#### What is being asked
Please, starting at the line that contains "486x350 pixels. At", reproduce every line exactly until the records run out, skipping all pictures.

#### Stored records
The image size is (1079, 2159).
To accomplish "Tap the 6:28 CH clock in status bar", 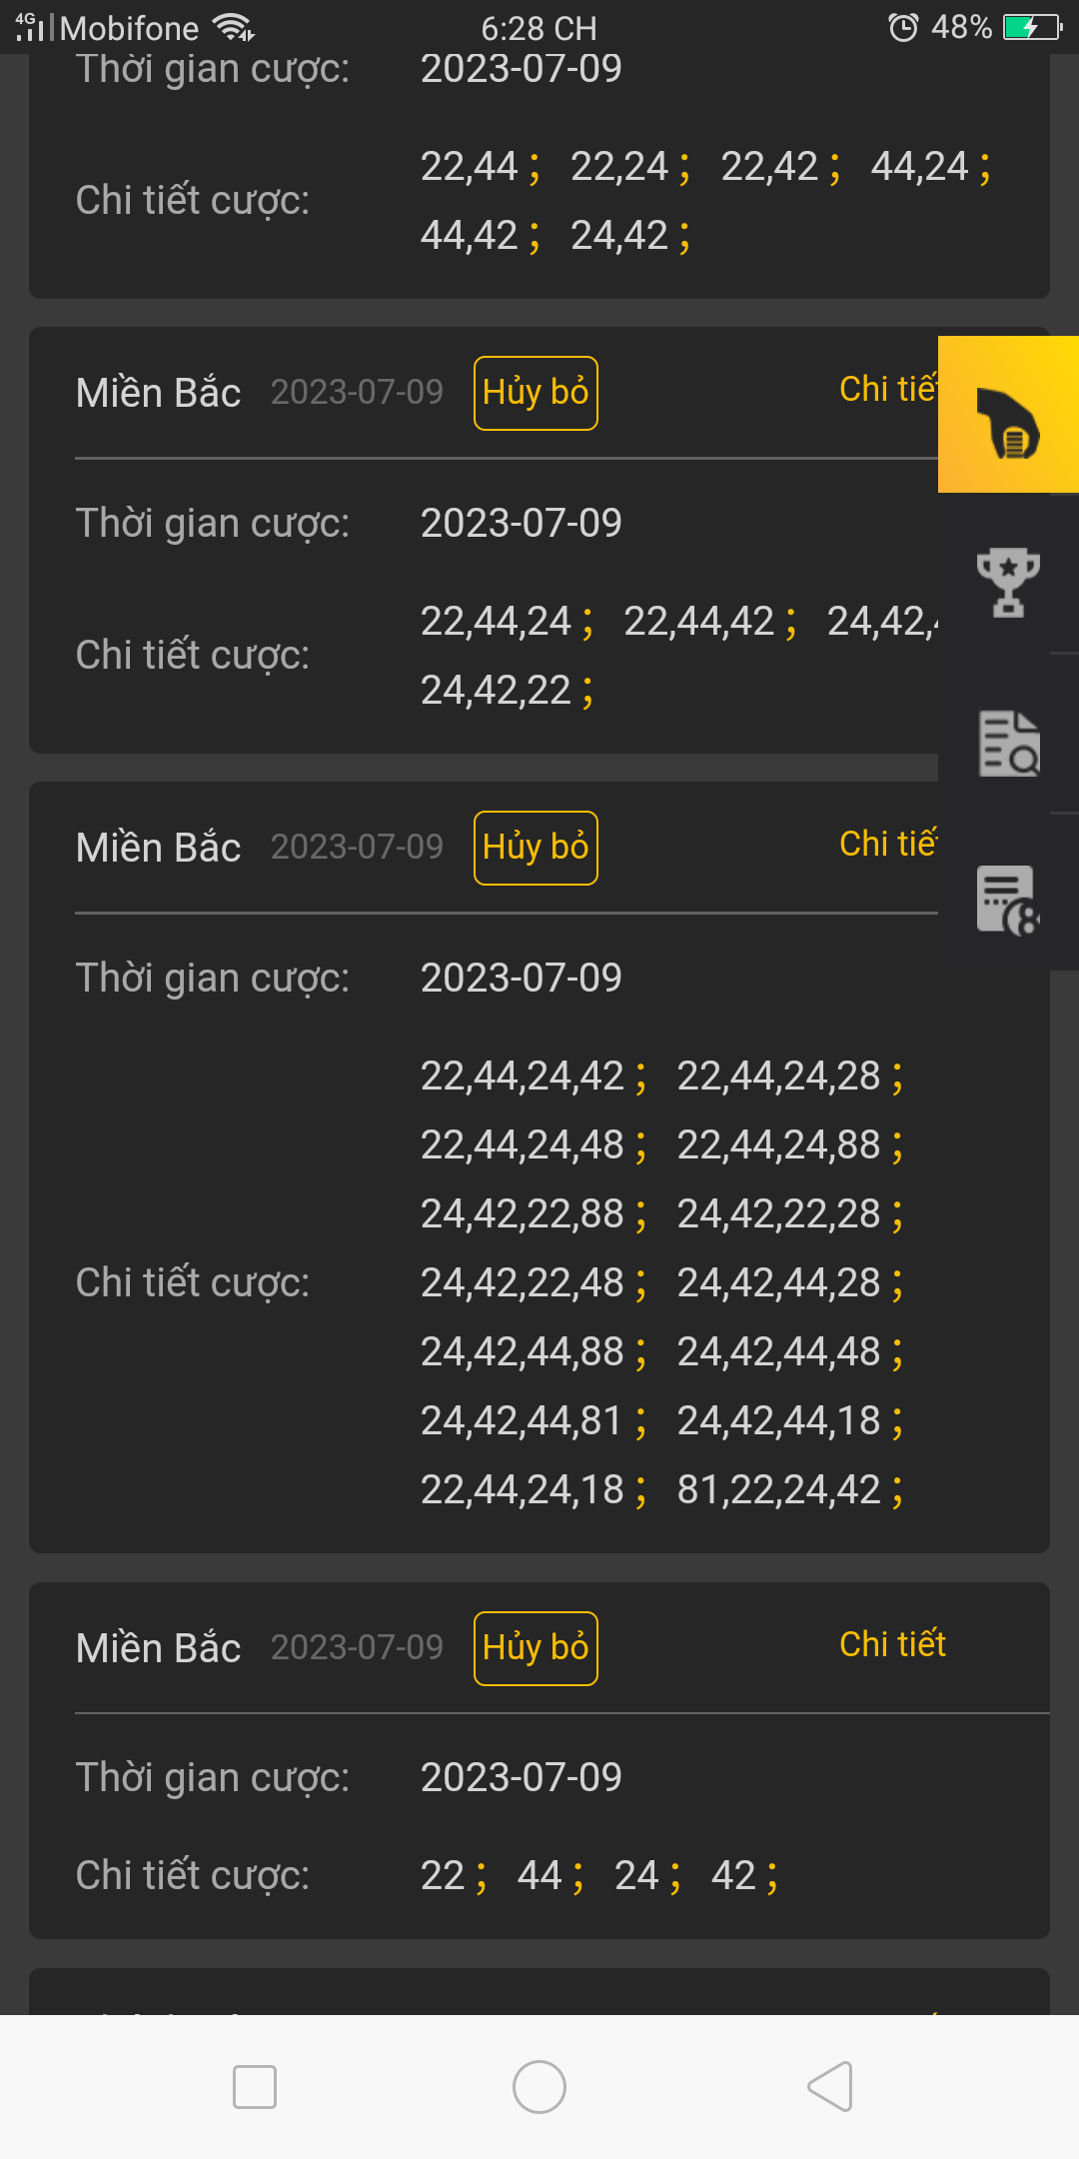I will click(x=539, y=28).
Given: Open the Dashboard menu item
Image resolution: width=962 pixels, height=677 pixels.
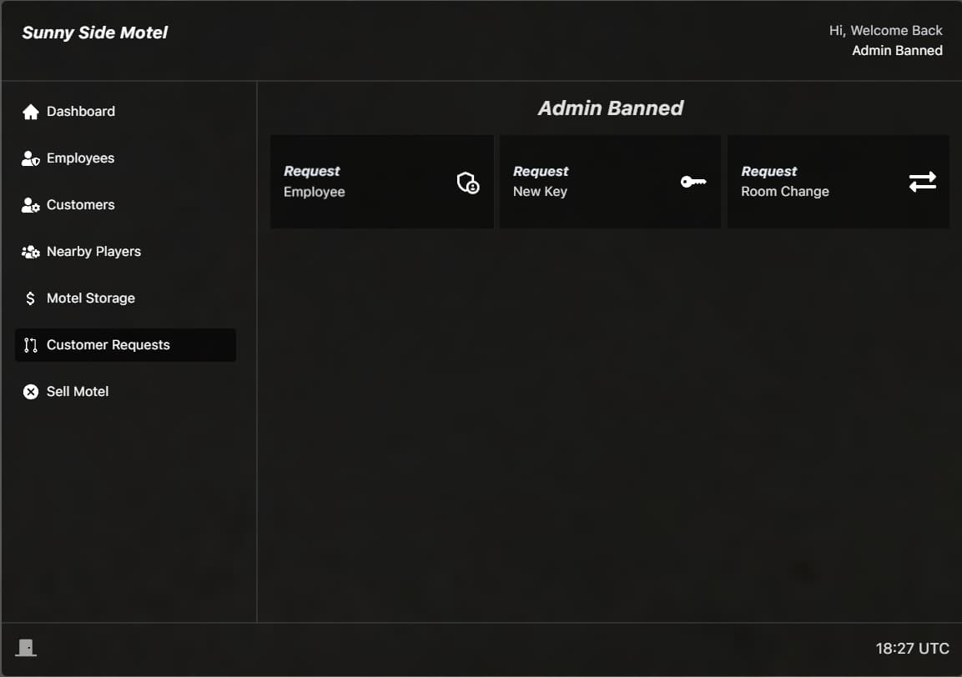Looking at the screenshot, I should [x=125, y=112].
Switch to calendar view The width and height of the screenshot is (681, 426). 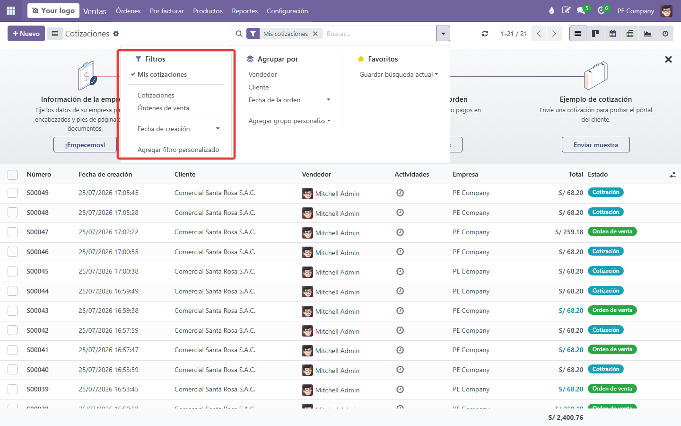[x=612, y=34]
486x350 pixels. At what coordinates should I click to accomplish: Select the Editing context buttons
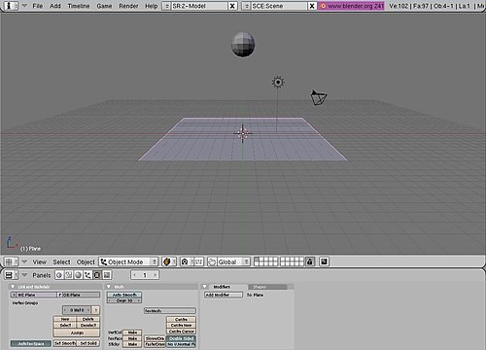96,275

#### Output for this exercise
486x350 pixels. At what coordinates should I click to accomplish: Select the Editing context buttons
96,275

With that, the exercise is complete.